Return every line from the records below in which the word "will" is found.

*Supplied records:*

========================

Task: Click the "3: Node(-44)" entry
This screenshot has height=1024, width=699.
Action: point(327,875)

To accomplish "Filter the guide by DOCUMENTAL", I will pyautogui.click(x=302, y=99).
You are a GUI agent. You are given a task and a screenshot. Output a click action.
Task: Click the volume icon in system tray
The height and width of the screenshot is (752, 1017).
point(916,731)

========================

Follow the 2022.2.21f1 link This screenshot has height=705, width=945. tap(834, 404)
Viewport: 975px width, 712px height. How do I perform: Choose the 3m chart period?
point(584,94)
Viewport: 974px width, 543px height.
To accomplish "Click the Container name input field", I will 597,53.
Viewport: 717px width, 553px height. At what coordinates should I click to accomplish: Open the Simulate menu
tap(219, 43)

========================

*Finished exercise:*
To accomplish "Filter the guide by DOCUMENTAL", I will pyautogui.click(x=302, y=99).
To accomplish "Click the Container name input field", I will 597,53.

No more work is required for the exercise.